A hip replacement consists of a femoral component with a ball placed onto it, an acetabular component attached to the pelvis and an insert in between.
Why does a hip need to be revised?
- Pain is the primary reason for revision. Usually, the source of the pain is clear, but not always. In general, the more obvious the source of pain, the more effective the surgery will be.
- Plastic (polyethylene) wear. This is an easier revision, where only the plastic insert is changed.
- Dislocation (instability), which means the hip is popping out of place.
- Loosening of either the femoral or acetabular component. This usually presents as pain but may be asymptomatic. It is for this reason why you must have your joint followed up for life as there can be changes on x-ray that indicate that the hip should be revised despite having no symptoms.
- Infection is usually presented through pain but may present as swelling or an acute fever.
- Osteolysis (bone loss). This can occur due to particles being released into the hip joint which results in bone being destroyed.
- Pain from hardware e.g. cables or wires causing irritation.
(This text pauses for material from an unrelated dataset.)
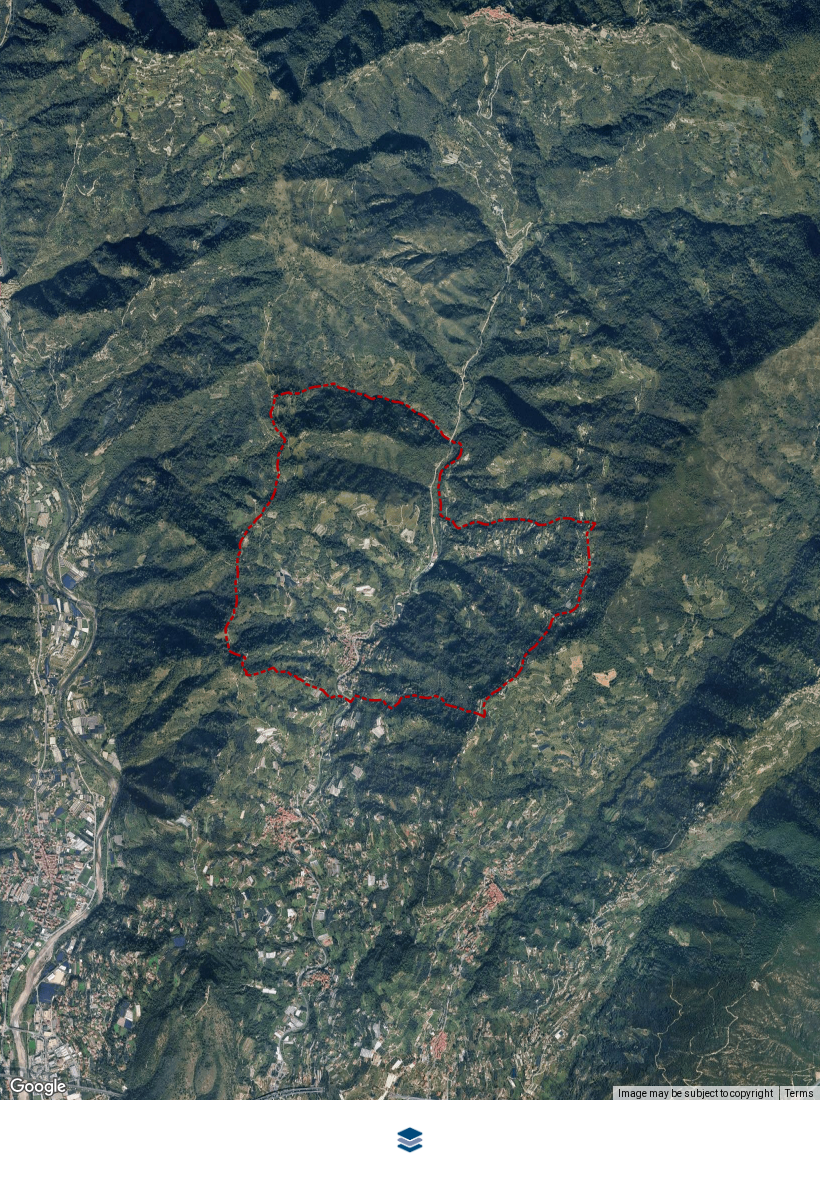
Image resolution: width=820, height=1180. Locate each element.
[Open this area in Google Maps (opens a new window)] (38, 1087)
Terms (799, 1093)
- X-rays are essential and should be of good quality
- Sometimes a CT scan may be ordered to look closely at the anatomy
- Routine blood tests, especially to rule out infection
- Bone scans can help to determine if a component is loose
- Aspiration of the joint is occasionally done to diagnose or rule out infection
What is involved?
It will be explained to you prior to surgery what is likely to be done but in revision surgery the unexpected can happen and good planning can prevent most potential problems. The surgery is often, but not always, more extensive than your previous surgery. The surgery presents similar complications but at a higher rate than the first operation (see complications section in total hip replacement).
The surgery can vary from a simple liner exchange to changing one or all of the components. Extra bone (cadaver bone) may need to be used to make up for any bone loss.
Again, this is similar but often a bit slower than the first hip replacement. The amount of weight you can put on it and the recovery period really does depend on what was done and is hard to generalise.